I have a recursive method to get a dictionary from a lxml element

    def recursive_dict(element):
        return (element.tag.split('}')[1],
                dict(map(recursive_dict, element.getchildren()),
                     **element.attrib))

You can do this quite easily with lxml. First install it:

[sudo] pip install lxml

Here is a recursive function I wrote that does the heavy lifting for you:

from lxml import objectify as xml_objectify


def xml_to_dict(xml_str):
    """ Convert xml to dict, using lxml v3.4.2 xml processing library """
    def xml_to_dict_recursion(xml_object):
        dict_object = xml_object.__dict__
        if not dict_object:
            return xml_object
        for key, value in dict_object.items():
            dict_object[key] = xml_to_dict_recursion(value)
        return dict_object
    return xml_to_dict_recursion(xml_objectify.fromstring(xml_str))

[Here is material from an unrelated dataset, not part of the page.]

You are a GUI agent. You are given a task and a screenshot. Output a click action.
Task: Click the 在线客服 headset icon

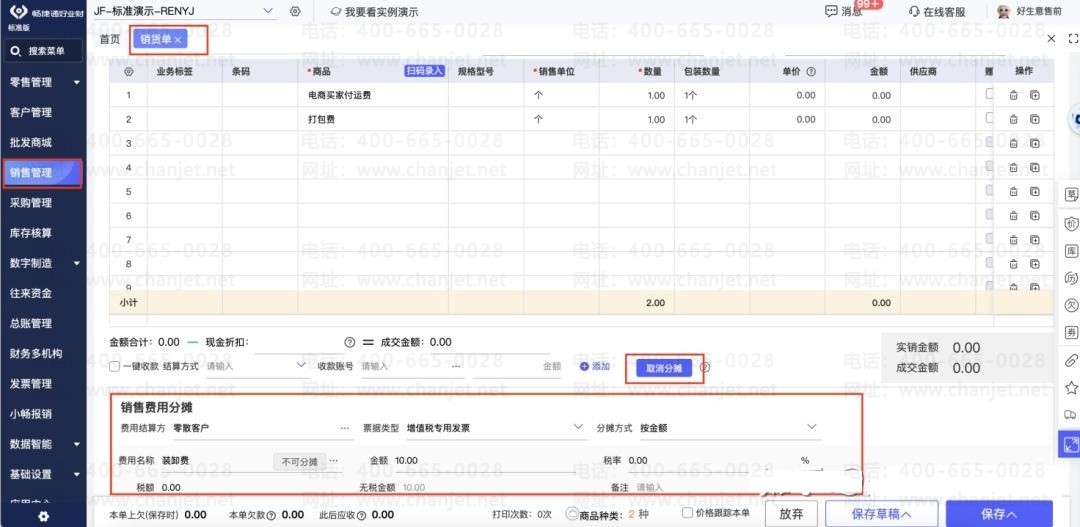914,11
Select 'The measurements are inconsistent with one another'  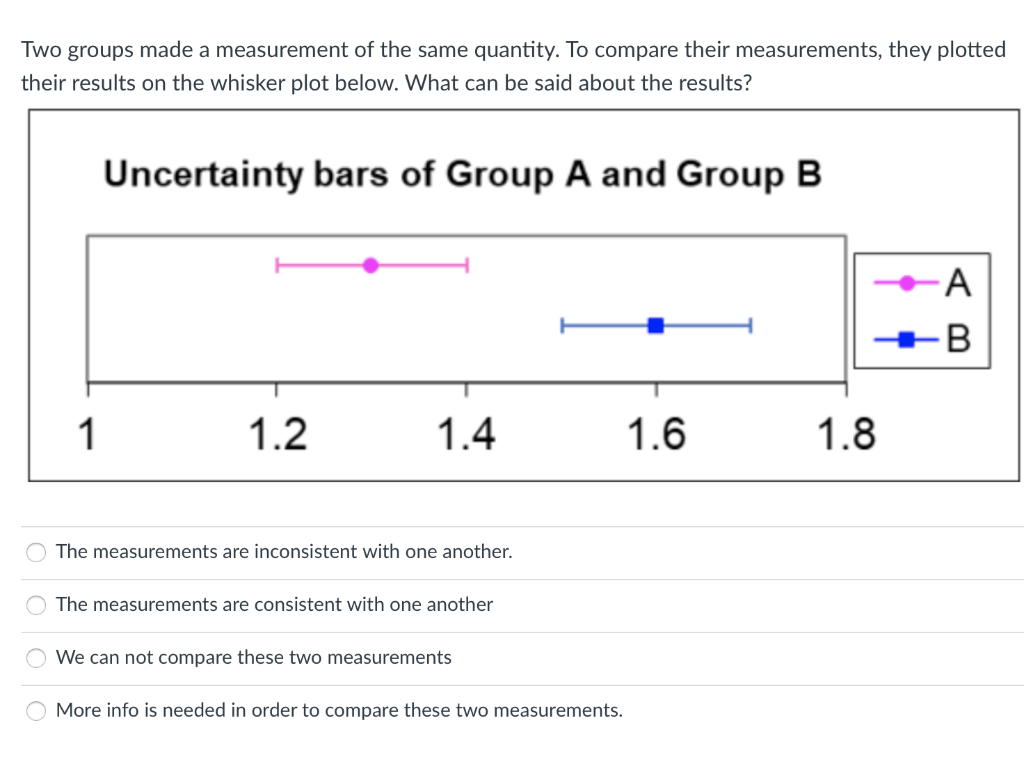[36, 552]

xml_string = """<?xml version="1.0" encoding="UTF-8"?><Response><NewOrderResp>
<IndustryType>Test</IndustryType><SomeData><SomeNestedData1>1234</SomeNestedData1>
<SomeNestedData2>3455</SomeNestedData2></SomeData></NewOrderResp></Response>"""

print xml_to_dict(xml_string)

The below variant preserves the parent key / element:

def xml_to_dict(xml_str):
    """ Convert xml to dict, using lxml v3.4.2 xml processing library, see http://lxml.de/ """
    def xml_to_dict_recursion(xml_object):
        dict_object = xml_object.__dict__
        if not dict_object:  # if empty dict returned
            return xml_object
        for key, value in dict_object.items():
            dict_object[key] = xml_to_dict_recursion(value)
        return dict_object
    xml_obj = objectify.fromstring(xml_str)
    return {xml_obj.tag: xml_to_dict_recursion(xml_obj)}

If you want to only return a subtree and convert it to dict, you can use Element.find() to get the subtree and then convert it:

xml_obj.find('.//')  # lxml.objectify.ObjectifiedElement instance

See the lxml docs here. I hope this helps!

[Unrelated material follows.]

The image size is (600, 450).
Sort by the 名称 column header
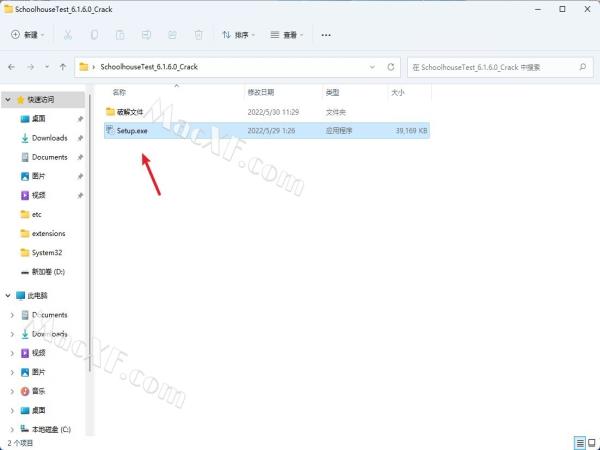[x=120, y=92]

The code from http://code.activestate.com/recipes/410469-xml-as-dictionary/ works well, but if there are multiple elements that are the same at a given place in the hierarchy it just overrides them.

I added a shim between that looks to see if the element already exists before self.update(). If so, pops the existing entry and creates a lists out of the existing and the new. Any subsequent duplicates are added to the list.

Not sure if this can be handled more gracefully, but it works:

import xml.etree.ElementTree as ElementTree

class XmlDictConfig(dict):
    def __init__(self, parent_element):
        if parent_element.items():
            self.updateShim(dict(parent_element.items()))
        for element in parent_element:
            if len(element):
                aDict = XmlDictConfig(element)
                if element.items():
                    aDict.updateShim(dict(element.items()))
                self.updateShim({element.tag: aDict})
            elif element.items():
                self.updateShim({element.tag: dict(element.items())})
            else:
                self.updateShim({element.tag: element.text.strip()})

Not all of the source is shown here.